Il libro antico di grande formato, con carta di buona qualità, illustrato con tavole di prestigiosi incisori, talvolta anche acquarellato o miniato, era un prodotto per nobili, ricchi ed élite dedite alla trasmissione del sapere come monaci o docenti universitari. Oggi un libro illustrato con caratteristiche analoghe, tenuto conto delle ovvie differenze, si trova anche nella grande distribuzione ed è il più delle volte rivolto ai bambini e ragazzi.

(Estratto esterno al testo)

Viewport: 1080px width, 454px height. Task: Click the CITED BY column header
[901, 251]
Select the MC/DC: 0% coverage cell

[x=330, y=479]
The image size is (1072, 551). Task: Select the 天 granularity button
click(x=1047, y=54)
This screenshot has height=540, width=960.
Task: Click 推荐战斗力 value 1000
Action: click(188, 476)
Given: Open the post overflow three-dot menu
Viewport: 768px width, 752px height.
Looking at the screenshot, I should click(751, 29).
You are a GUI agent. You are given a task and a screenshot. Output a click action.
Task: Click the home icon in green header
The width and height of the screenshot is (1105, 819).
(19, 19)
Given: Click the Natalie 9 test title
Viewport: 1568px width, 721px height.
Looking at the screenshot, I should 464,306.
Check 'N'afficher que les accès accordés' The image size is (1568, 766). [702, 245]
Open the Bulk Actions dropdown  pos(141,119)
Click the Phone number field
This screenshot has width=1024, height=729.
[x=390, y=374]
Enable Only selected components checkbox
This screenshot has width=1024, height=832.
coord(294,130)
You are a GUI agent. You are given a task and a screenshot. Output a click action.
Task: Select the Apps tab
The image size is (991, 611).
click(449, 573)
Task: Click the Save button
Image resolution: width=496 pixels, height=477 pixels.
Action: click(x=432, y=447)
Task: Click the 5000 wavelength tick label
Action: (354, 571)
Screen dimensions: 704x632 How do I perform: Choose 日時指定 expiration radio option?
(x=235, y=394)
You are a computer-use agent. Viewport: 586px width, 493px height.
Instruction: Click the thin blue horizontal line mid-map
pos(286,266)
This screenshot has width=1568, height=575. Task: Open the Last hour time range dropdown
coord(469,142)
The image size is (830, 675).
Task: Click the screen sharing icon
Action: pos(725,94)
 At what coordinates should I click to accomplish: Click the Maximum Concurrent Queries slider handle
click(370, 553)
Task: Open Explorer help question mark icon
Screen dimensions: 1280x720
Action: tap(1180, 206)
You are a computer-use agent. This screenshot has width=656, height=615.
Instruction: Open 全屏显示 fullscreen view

Che libri per bambini e ragazzi presentino più evidentemente di altri certe permanenze e riprendano impostazione e stile dei libri antichi, mi sembra straordinario e, nel tentativo di condividere questo ‘riconoscimento’ con altre persone, ho pensato insieme ai miei colleghi di realizzare questa piccola mostra.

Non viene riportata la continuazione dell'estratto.